How to Sleep Better: 10 Tips for Nurses
By Jennifer Larson, contributor
You work hard as a nurse. You’re tired. And you need to figure out how to sleep better.
Holly Carpenter, BSN, RN, interim director of program operations for nursing practice and innovations for the American Nursing Association (ANA), can tick off a list of reasons nurses might not get enough healthy sleep.
“Rotating shifts, on-call positions, overtime, long work hours, night shift issues, such as trying to sleep during the day—sunlight, noise, etc.” she said.
Sleep is definitely a tricky issue for night shift nurses. In fact, it’s challenging for most nurses.
Many nurses struggle to maintain a healthy work–life balance, which includes getting the appropriate amount of sleep. So making sleep a priority is critical.
“The benefits of obtaining sufficient, high-quality sleep are so significant that they cannot be overstated,” said Natalie Dautovich, PhD, environmental scholar for the National Sleep Foundation.
“From better cognitive functioning, mood and productivity to decreased risk for multiple health conditions including decreased mortality rates, the effects of prioritizing sleep will positively impact most areas of your life,” Dautovich said.
Nurses also have their patients to think about. Day, evening and night shift nurses alike need to be well rested and at their best to provide high quality patient care.
RELATED: The Signs (and Dangers) of a Sleepy Nurse
10 tips for nurses to get better sleep:
1. Establish a consistent routine.
Create a sleep-wake schedule that works for you—and stick to it!
Decide what time you will go to bed each day and what time you plan to wake up. Try not to deviate very much from your schedule, and your body will become accustomed to it.
2. Ask people not to disturb you.
This is especially important if you have a hard time falling asleep, or falling back asleep after being awakened.
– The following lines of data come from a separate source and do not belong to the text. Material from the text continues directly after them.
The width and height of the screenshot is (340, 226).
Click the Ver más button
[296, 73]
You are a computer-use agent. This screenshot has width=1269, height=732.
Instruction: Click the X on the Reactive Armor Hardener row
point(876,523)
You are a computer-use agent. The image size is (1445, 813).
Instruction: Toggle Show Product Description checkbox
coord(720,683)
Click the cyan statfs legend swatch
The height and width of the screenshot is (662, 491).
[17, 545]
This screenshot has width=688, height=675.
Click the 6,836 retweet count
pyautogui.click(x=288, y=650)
And if you are working the night shift, you may need to remind family members or roommates not to bother you when you’re sleeping during the day.
Turn off the ringer on your phone or turn on the “Do not disturb” setting. If you sleep during the daytime hours, consider putting a “Don’t ring the doorbell” sign on your front door.
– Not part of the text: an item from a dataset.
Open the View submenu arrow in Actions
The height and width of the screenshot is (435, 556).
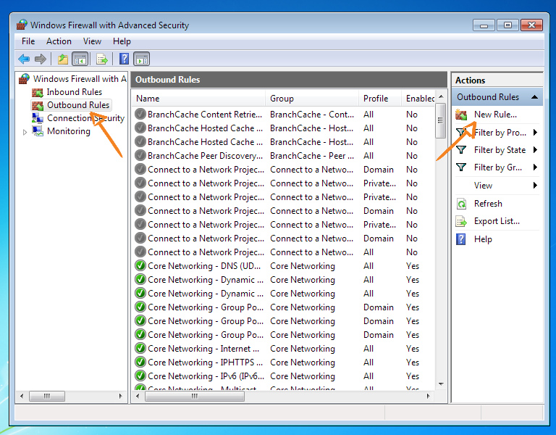(535, 186)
3. Make your bedroom sleep-friendly.
Does the sun peep through the blinds and wake you up long before your alarm clock buzzes? Hang some blackout curtains and keep the room dark as long as you need to sleep.
More sleep tips for nurses: keep the temperature cool, as a cooler room is more conducive to a good night’s sleep, and use a sound machine to block out noise, Dautovich suggested.
4. Skip the nightcap.
Sure, a glass of wine might make you feel sleepy. But sleep experts advise avoiding alcohol before bedtime.
Drinking alcohol can actually decrease the quality of your sleep, according to the National Sleep Foundation. Alcohol disrupts your circadian rhythms and can affect your REM sleep. You’re more likely to wake up in the middle of the night—or wake up before your body and your brain have gotten the rest that they need.
5. Forego the electronics before bed.
Do you typically hop into bed and start pecking away at your smartphone or tablet? You may be sabotaging your own sleep. Studies have shown that even small electronic devices emit enough light to miscue the brain and promote wakefulness.
“Try reducing or eliminating your screen time an hour prior to bedtime,” suggested Carpenter.
6. Limit your caffeine intake to daytime hours (or earlier in your night shift).
Caffeine is a stimulant, and the last thing you need before trying to get a good 7-9 hours of sleep is to consume a substance that will keep you awake.
So aim to drink your coffee or tea earlier in the day—or evening, if you are a night shift nurse.
7. Nap strategically.
“Strategically use naps to increase alertness during the day,” suggested Dautovich. That might mean napping during mid-afternoon instead of later in the day, or timing your naps to be either less than 20 minutes or at least 60-90 minutes in length.
Another tip for nurses: don’t assume you can’t nap during your 12-hour shifts. Some hospitals allow day and night shift nurses to nap during their breaks, so don’t be afraid to ask.
8. Run, walk or dance.
“Make exercise and physical activity a regular part of your day,” said Carpenter.
Exercise can promote better sleeping, but if you find that exercising close to your sleeping time leaves you too keyed up to fall asleep, adjust your workout time accordingly.
9. Step outside each morning.
That early-morning light can help your body’s internal clock work like it should.
“Increase the contrast between day and night by being active during the day and spending some time in the early portion of the day in bright light,” said Dautovich.
10. Find a wind-down ritual that works for you.
Every nurse is different, so take the time to find an activity that calms you down and helps you unwind from a busy, stressful day (or night). It might be a warm bath, a good book or a few minutes of quiet meditation.
You can also ask your colleagues about their tips for nurses on how to sleep better. Undoubtedly, some will have a few strategies that have worked for them.
It’s definitely worthwhile to determine what works for you. After all, as Carpenter said, “Sleep is vital for everyone’s health, safety and wellness.”